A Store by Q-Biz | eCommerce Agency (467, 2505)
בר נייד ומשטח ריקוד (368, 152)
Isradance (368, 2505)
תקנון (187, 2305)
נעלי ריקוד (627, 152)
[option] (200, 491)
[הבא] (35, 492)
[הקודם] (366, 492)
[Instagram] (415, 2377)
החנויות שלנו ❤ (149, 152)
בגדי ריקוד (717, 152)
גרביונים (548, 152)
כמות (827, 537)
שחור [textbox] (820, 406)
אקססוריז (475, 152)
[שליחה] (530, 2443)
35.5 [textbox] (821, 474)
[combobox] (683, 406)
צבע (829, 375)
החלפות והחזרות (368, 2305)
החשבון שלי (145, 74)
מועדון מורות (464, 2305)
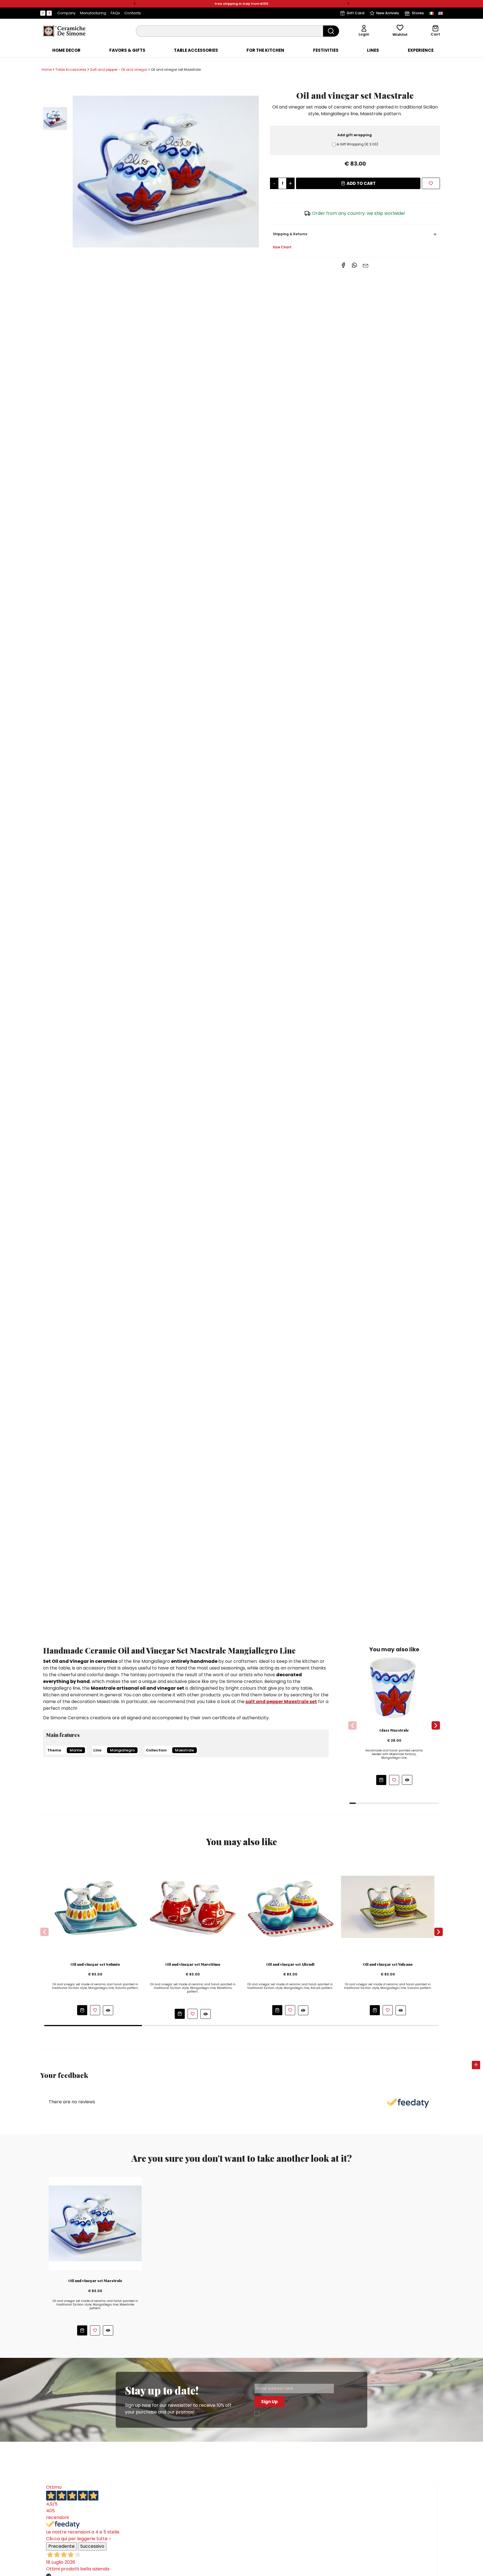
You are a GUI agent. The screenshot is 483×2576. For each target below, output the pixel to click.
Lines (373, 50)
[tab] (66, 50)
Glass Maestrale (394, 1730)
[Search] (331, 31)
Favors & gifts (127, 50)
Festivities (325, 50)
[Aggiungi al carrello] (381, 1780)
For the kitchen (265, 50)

TASK STATEMENT:
Retype each line of the records exactly as it reads; no pictures belong in the copy.

RESPONSE TO THIS EXERCISE:
A Store by Q-Biz | eCommerce Agency (467, 2505)
בר נייד ומשטח ריקוד (368, 152)
Isradance (368, 2505)
תקנון (187, 2305)
נעלי ריקוד (627, 152)
[option] (200, 491)
[הבא] (35, 492)
[הקודם] (366, 492)
[Instagram] (415, 2377)
החנויות שלנו ❤ (149, 152)
בגדי ריקוד (717, 152)
גרביונים (548, 152)
כמות (827, 537)
שחור [textbox] (820, 406)
אקססוריז (475, 152)
[שליחה] (530, 2443)
35.5 [textbox] (821, 474)
[combobox] (683, 406)
צבע (829, 375)
החלפות והחזרות (368, 2305)
החשבון שלי (145, 74)
מועדון מורות (464, 2305)
You are a GUI agent. The screenshot is 483×2576. For each target below, output the pixel to click.
Lines (373, 50)
[tab] (66, 50)
Glass Maestrale (394, 1730)
[Search] (331, 31)
Favors & gifts (127, 50)
Festivities (325, 50)
[Aggiungi al carrello] (381, 1780)
For the kitchen (265, 50)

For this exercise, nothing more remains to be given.